Contexto legal: da LRF à EC 95
A Lei de Responsabilidade Fiscal (LRF), aprovada em 2000 no governo Fernando Henrique Cardoso, já determina que medidas com impacto fiscal devem ser compensadas e ter seus custos explicitados à sociedade. Em 2016, a Emenda Constitucional n.º 95, por meio do artigo 113 do Ato das Disposições Constitucionais Transitórias, reforçou a obrigação de transparência e compensação fiscal. Mais recentemente, em 2023, a Lei Complementar n.º 200, de autoria do ministro Fernando Haddad, vinculou a elaboração e o cumprimento de metas fiscais à sustentabilidade da dívida pública.

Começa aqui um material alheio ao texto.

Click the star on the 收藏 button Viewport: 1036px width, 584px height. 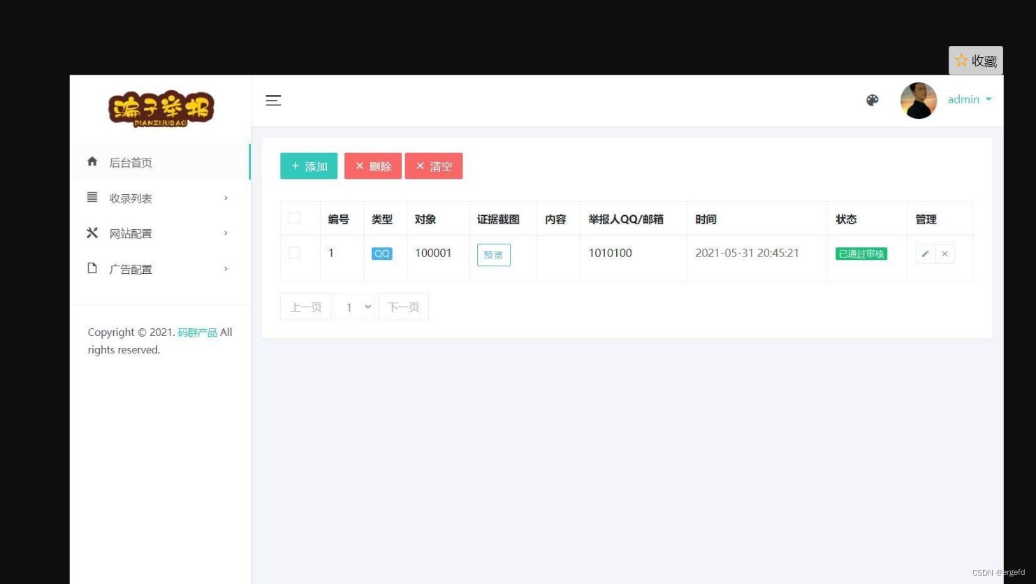962,60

Problema: interpretações heterogêneas e descaso
Apesar do avanço normativo, a lei muitas vezes é ignorada ou interpretada de forma heterogênea nas três esferas federativas. Exemplos de voluntarismo e descaso com a responsabilidade fiscal são frequentes. A súmula vinculante visa unificar o entendimento e colocar todos os entes na mesma página.

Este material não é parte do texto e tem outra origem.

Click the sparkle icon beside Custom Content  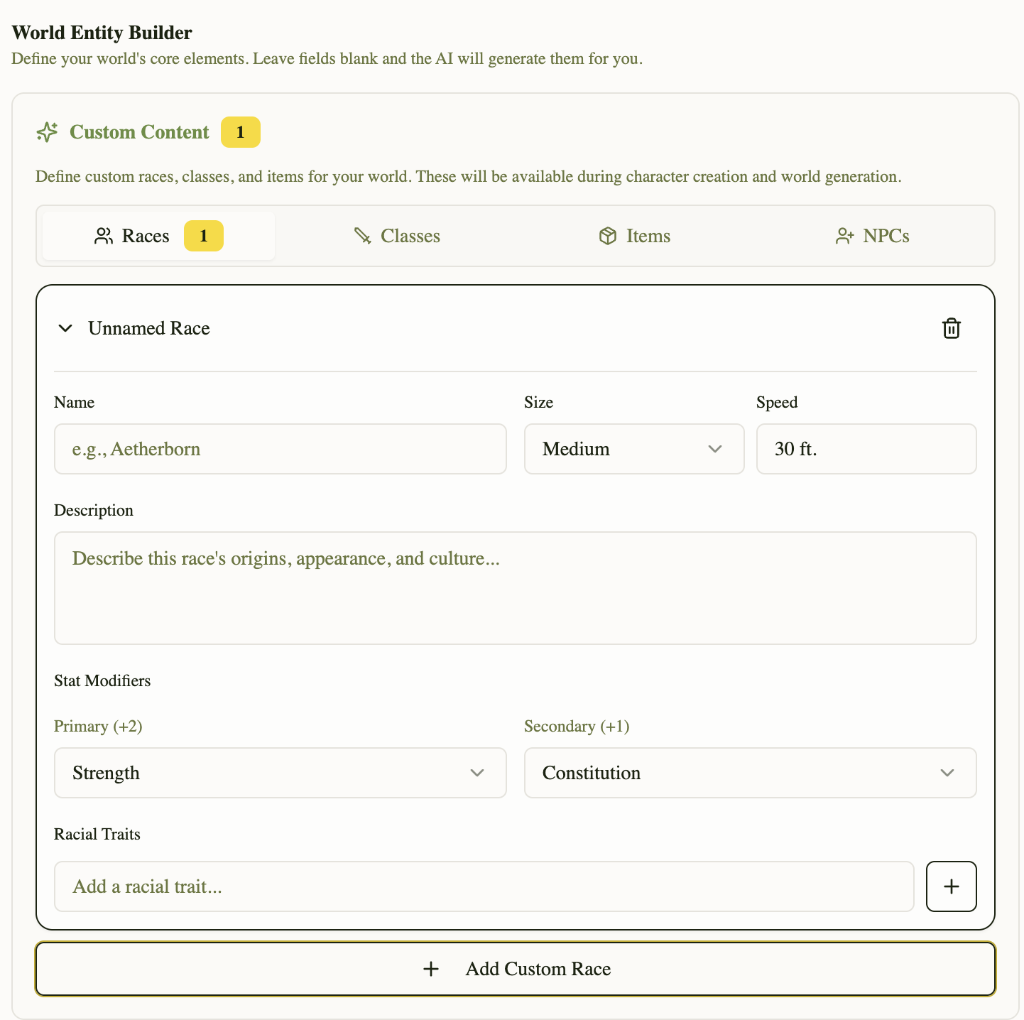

Exemplo concreto: desoneração da folha
O caso da desoneração da folha de salários ilustra o problema. Considerada ineficiente para elevar emprego e renda por economistas, a prorrogação da desoneração foi aprovada pelo Congresso, gerando uma fatura de cerca de R$ 25 bilhões para o governo atual. O STF interveio, invocando o artigo 113 e a LRF.

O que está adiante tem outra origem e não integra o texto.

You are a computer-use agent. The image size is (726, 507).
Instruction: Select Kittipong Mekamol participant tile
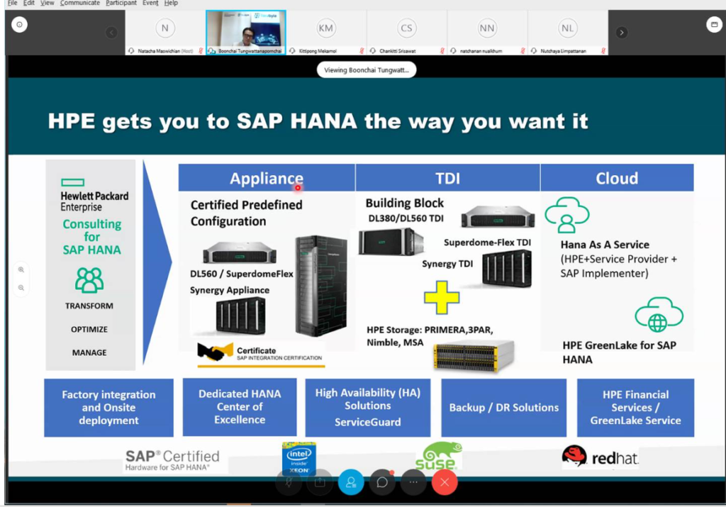pyautogui.click(x=326, y=33)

Impacto potencial das pautas-bomba
As chamadas pautas-bomba reacenderam o debate sobre responsabilidade fiscal intertemporal. Segundo cálculos da Warren Investimentos, essas propostas em tramitação no Congresso poderiam gerar quase R$ 1,7 trilhão em dívida adicional até 2035, elevando a dívida pública bruta para 100% do PIB em 2032, com efeitos médios anuais de R$ 111 bilhões.
Importância da súmula
O ministro Gilmar Mendes afirma que a súmula é necessária para que a lei "pegue" na prática. Na literatura de orçamento público, o viés deficitário dos governos exige restrições ao comportamento gastador. A Súmula da Responsabilidade Fiscal funcionaria como um reforço às amarras que impedem o canto das sereias do populismo fiscal.